Trafford Metropolitan Borough Council serves around 240,000 residents in Greater Manchester. The borough includes the Trafford Centre, Old Trafford cricket and football grounds, and affluent residential areas like Altrincham and Sale.
Trafford Metropolitan Borough Council | QuorumInsight
The committee considered four planning applications and one highway stopping-up proposal. The main procurement-relevant issues were housing delivery on a brownfield retail site in Sale, a temporary food and event hub in Stretford town centre, and smaller householder extensions plus a small highway land take. The most significant decision was to approve the B&M Sale redevelopment subject to a section 106 agreement including affordable housing, open space, education contributions and a local labour agreement.
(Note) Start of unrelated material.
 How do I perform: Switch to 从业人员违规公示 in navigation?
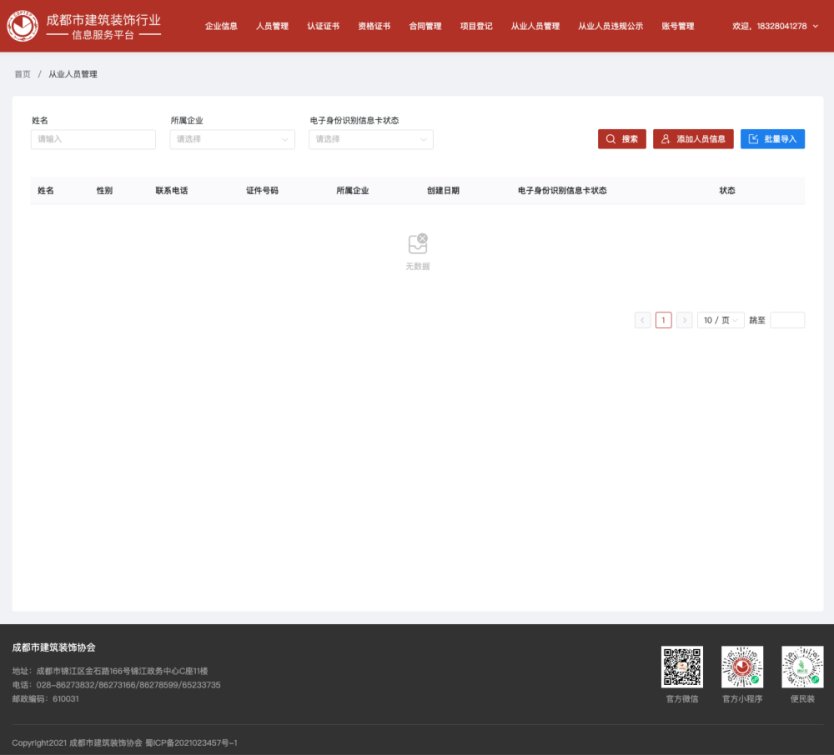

Key procurement-relevant items include the plan to establish a Sustainable Transport and Environment Board to oversee transport and environmental commitments (signal for future contracts in transport/environment), governance changes such as appointing a new Deputy Mayor, and outside-body appointments. The discussion also references charitable grants and parks/green space initiatives, but no specific contract bids or immediate procurement awards were announced in this meeting.
Trafford Council Planning and Development Management Committee discussed three major planning proposals: (1) Land at Carrington Junction (109755) – an outline employment park with significant infrastructure contributions and biodiversity concerns; the committee considered master-planning conflicts, highways impacts, and potential benefits, and ultimately many members moved to refuse due to policy conflicts and environmental harms. (2) Car Park on Manor Avenue, Ormiston (118026) – six-family dwellings on a brownfield site with no highway objections; approval recommended subject to conditions, noting loss of a car park but overall compliance with policy and housing supply benefits. (3) One Station Cottages, Partington (118678) – revised scheme for extension and a new dwelling; unanimously approved in line with officer recommendations, highlighting design refinement, M42/compliance, and modest community benefits. Key tensions included master plan adoption, biodiversity loss (SBIs), and infrastructure funding via developer contributions.
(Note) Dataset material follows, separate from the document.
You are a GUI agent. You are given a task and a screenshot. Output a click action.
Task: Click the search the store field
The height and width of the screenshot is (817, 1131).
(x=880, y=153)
Trafford Council used the meeting to push a set of procurement and planning policy changes, while reporting significant service pressures. Key items include: adoption of new contract procedure rules across STAR authorities; a road maintenance funding/condition pressure with on-site scrutiny of a Ridgeway/Temple Road issue; governance and data transparency improvements for the One Trafford Partnership (AMY) contract covering gully cleaning, leaf clearance, and weed spraying; and rapid adoption of the Warbertton neighborhood development plan with a clear monitoring question. Cross-party budget tensions and a no-confidence debate also framed how procurement and service delivery are funded and governed.
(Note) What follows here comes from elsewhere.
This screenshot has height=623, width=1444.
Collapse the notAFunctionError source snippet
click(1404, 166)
The Accounts & Audit Committee discussed the leisure estate procurement pathway, confirming a market re-tender for the leisure centres after testing costs and value. Six bids were received, Spell and Metaf were identified as the preferred bidder, and a pre-contract service agreement is in place ahead of full construction, with works expected to commence in Spring 2026. MHCLG confirmed a universal extension to 2028, and governance and funding arrangements (Sport England grants) are shaping the delivery and ongoing management of the leisure estate, including potential joint feasibility across sites and a forthcoming design/contract approach.
The Trafford Health and Wellbeing Board discussed governance changes and funding for Live Well, with a focus on procurement-like decisions and service pressures across public health and mental health initiatives. Key signals include: (1) microgrants for the voluntary, community and social enterprise sector to deliver 65+ mental health projects (up to £5,000 per project), (2) exploration of NHS health checks delivered by the voluntary sector and the need for clinician involvement plus digital integration into GP records, and (3) winter capacity funding enabling acute respiratory infection hubs that are heavily utilized to reduce A&E pressure. Additional activity includes diabetes/pathfinder PCN pilots and long-term conditions programs focused on community delivery and primary care integration.